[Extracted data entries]

= = =

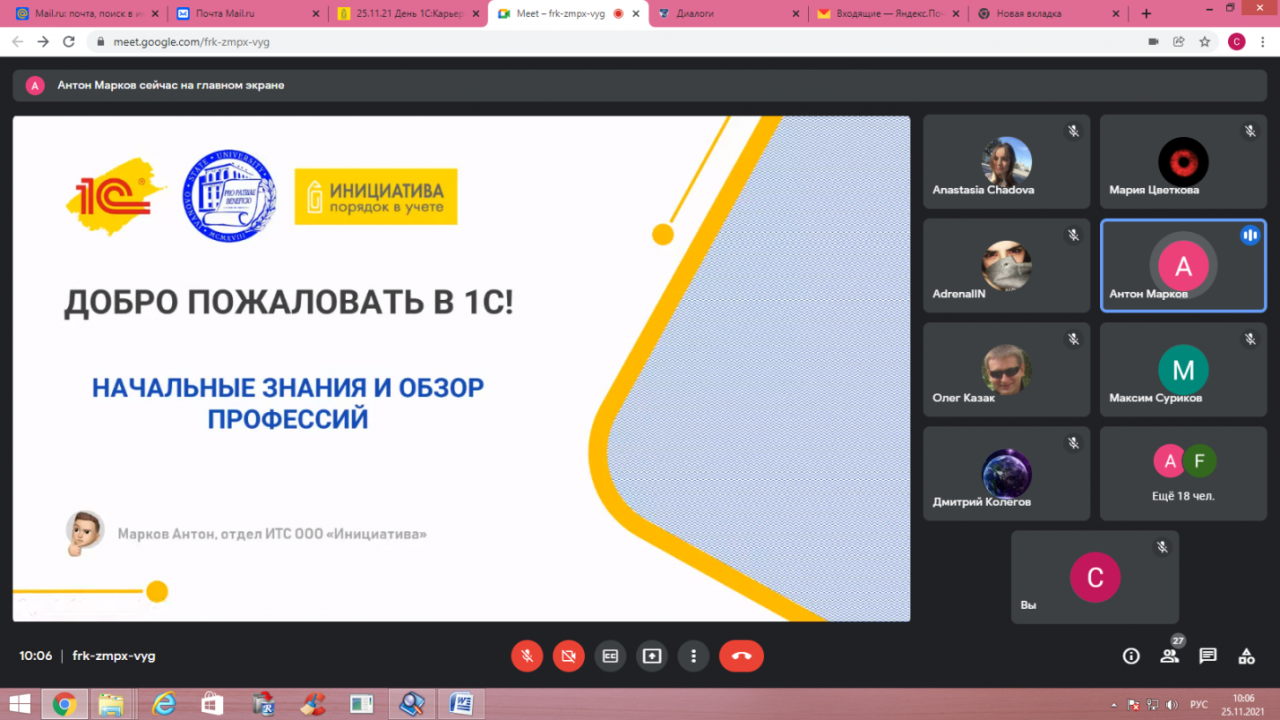Click the red Leave call button
Image resolution: width=1280 pixels, height=720 pixels.
coord(741,656)
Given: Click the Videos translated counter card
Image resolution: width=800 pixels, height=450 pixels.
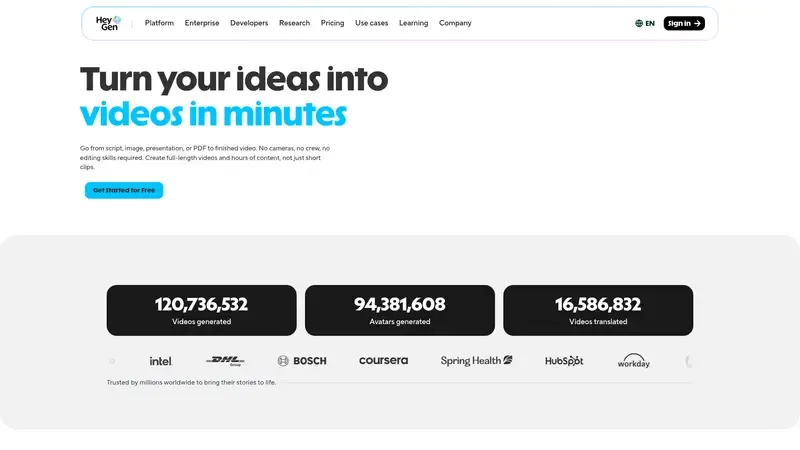Looking at the screenshot, I should click(x=598, y=310).
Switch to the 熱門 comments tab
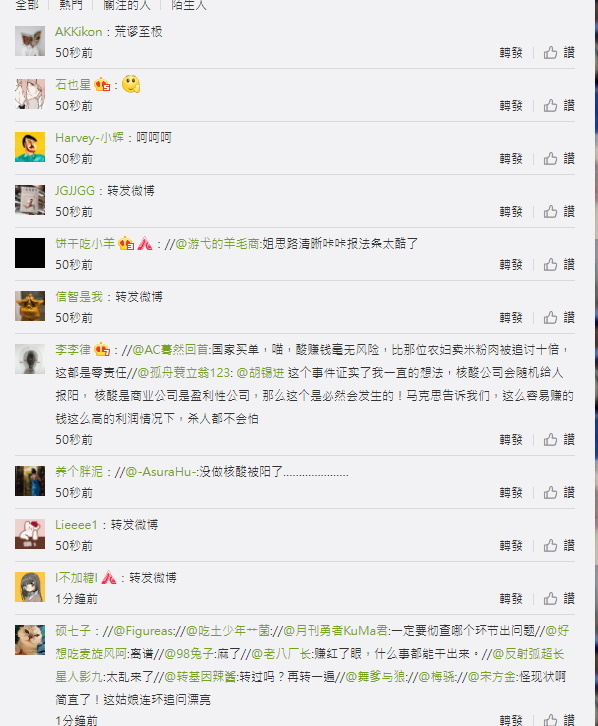Image resolution: width=598 pixels, height=726 pixels. 71,5
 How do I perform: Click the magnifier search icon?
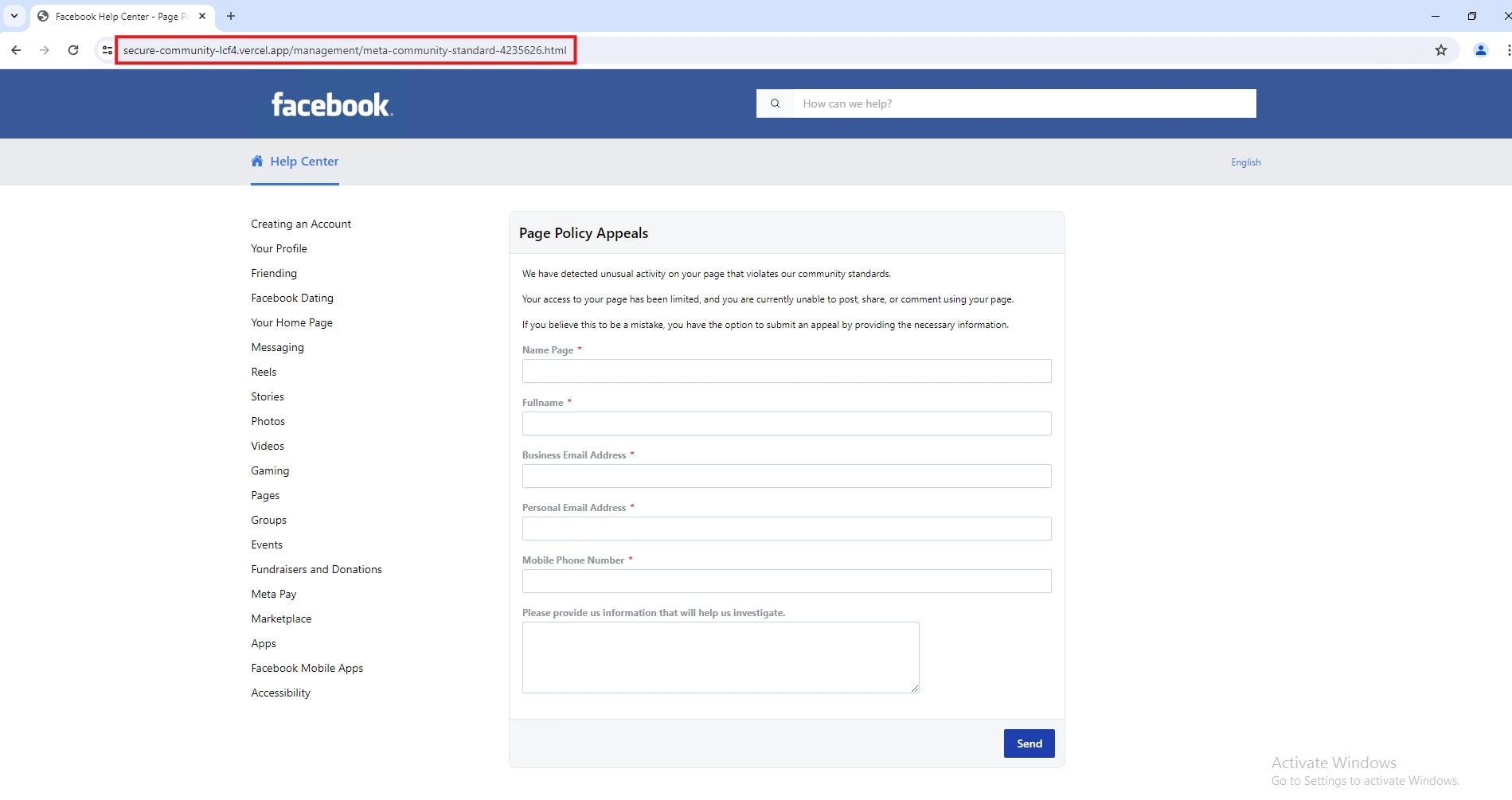(775, 103)
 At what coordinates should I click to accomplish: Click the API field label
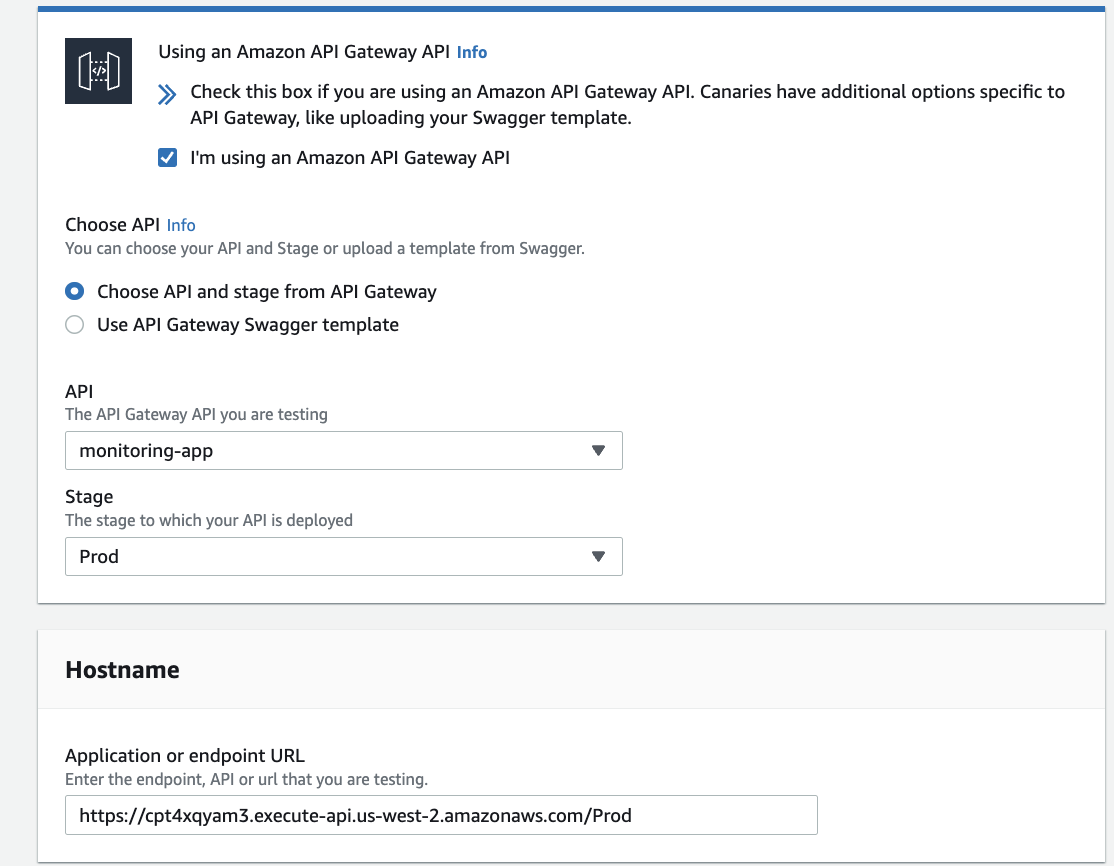(x=79, y=391)
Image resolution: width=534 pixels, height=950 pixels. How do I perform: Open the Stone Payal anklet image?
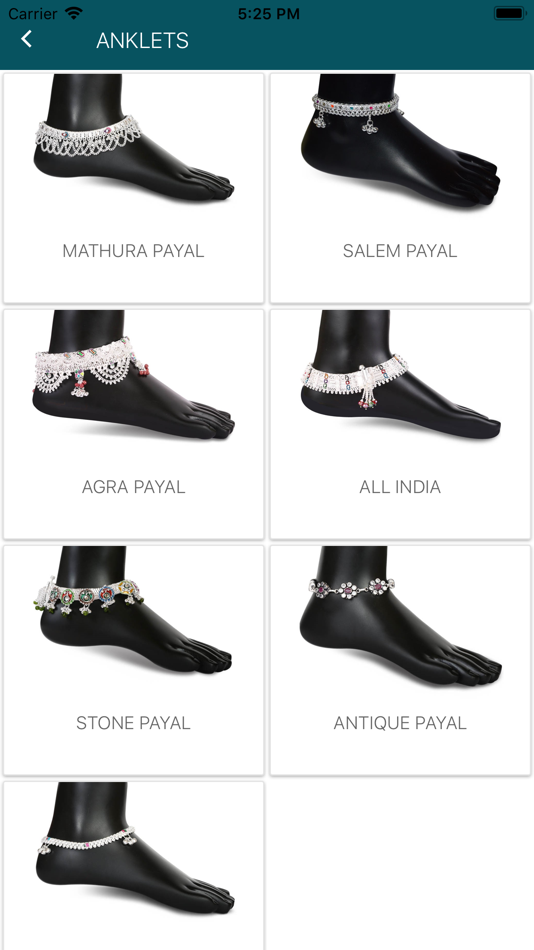click(133, 610)
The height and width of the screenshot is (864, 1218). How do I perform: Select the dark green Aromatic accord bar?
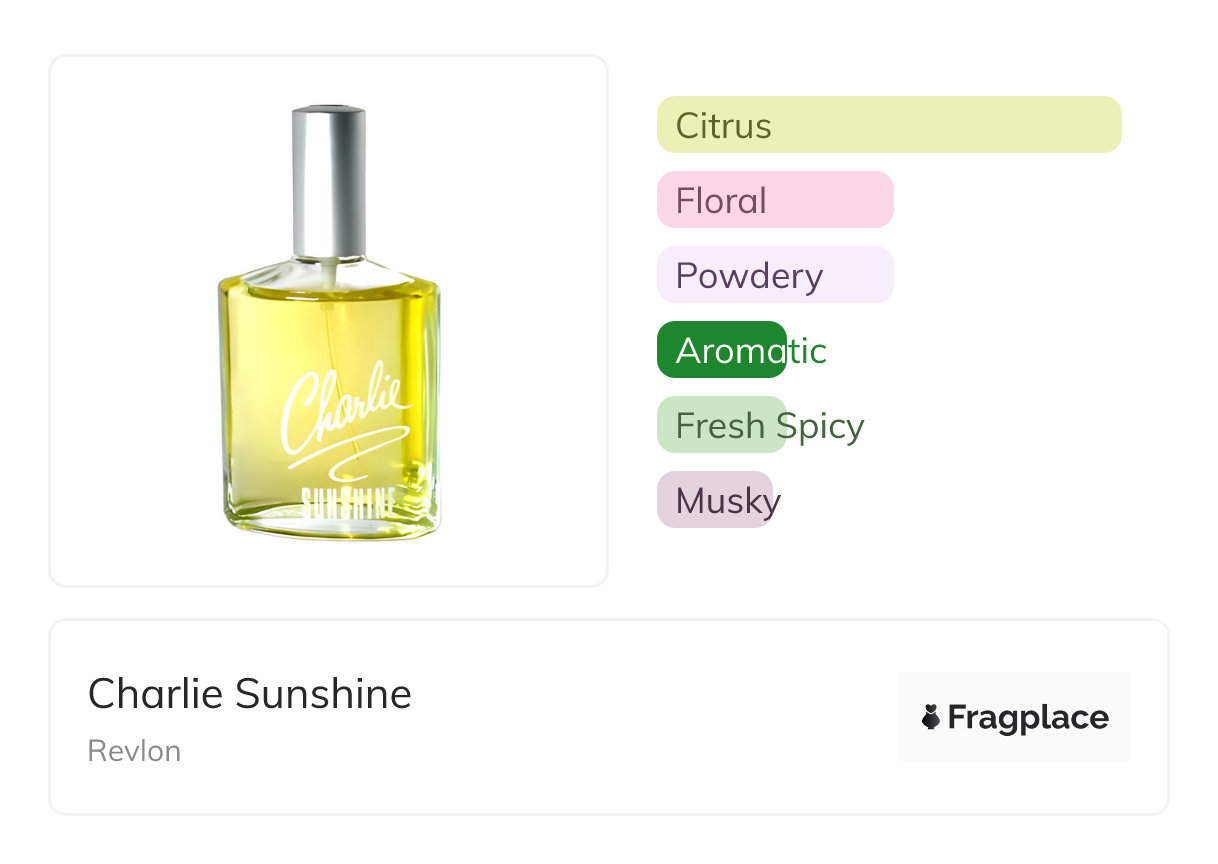click(720, 350)
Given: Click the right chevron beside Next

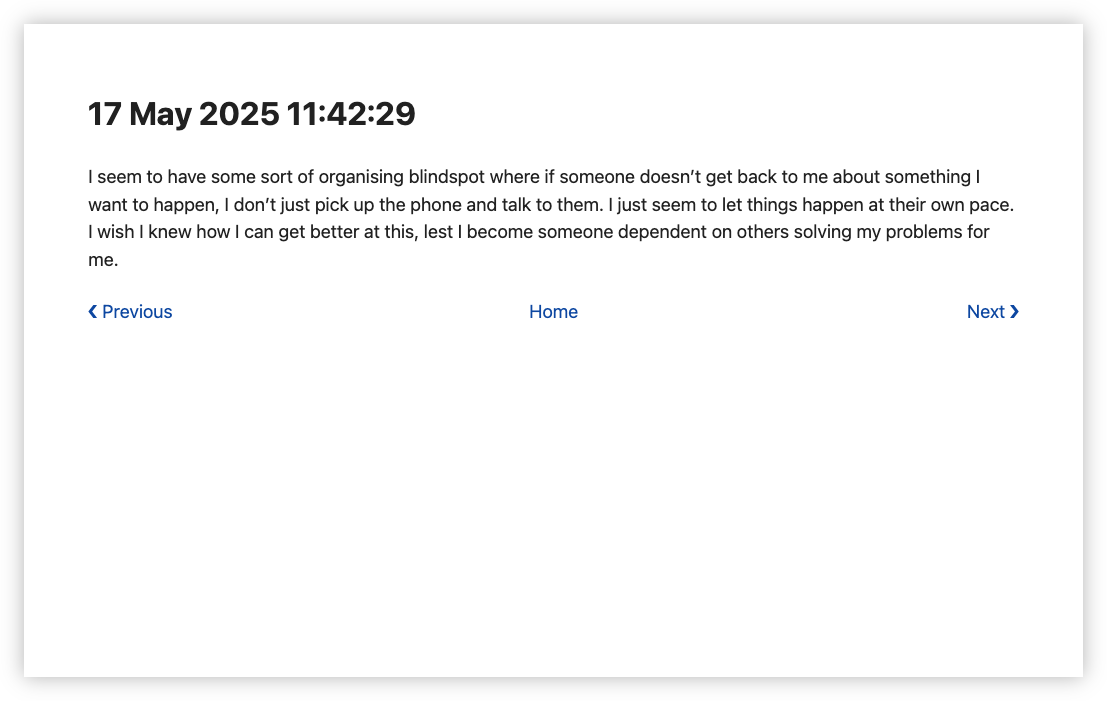Looking at the screenshot, I should 1015,311.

= = =

■ EXERCISE INSTRUCTIONS: Give back the lines from the one containing "Given: Click the Videos" through the last line of the records above exactly as they appear, both included, and no pictures.

■ ANSWER BELOW:
Given: Click the Videos translated counter card
Image resolution: width=800 pixels, height=450 pixels.
Looking at the screenshot, I should click(x=598, y=310).
Switch to the 熱門 comments tab
Image resolution: width=598 pixels, height=726 pixels. 71,5
 How do I perform: Click the magnifier search icon?
(775, 103)
 At what coordinates should I click to accomplish: Click the API field label
(x=79, y=391)
Image resolution: width=534 pixels, height=950 pixels. How do I perform: Open the Stone Payal anklet image?
click(133, 610)
The height and width of the screenshot is (864, 1218). How do I perform: Select the dark green Aromatic accord bar?
click(720, 350)
Given: Click the right chevron beside Next

Looking at the screenshot, I should 1015,311.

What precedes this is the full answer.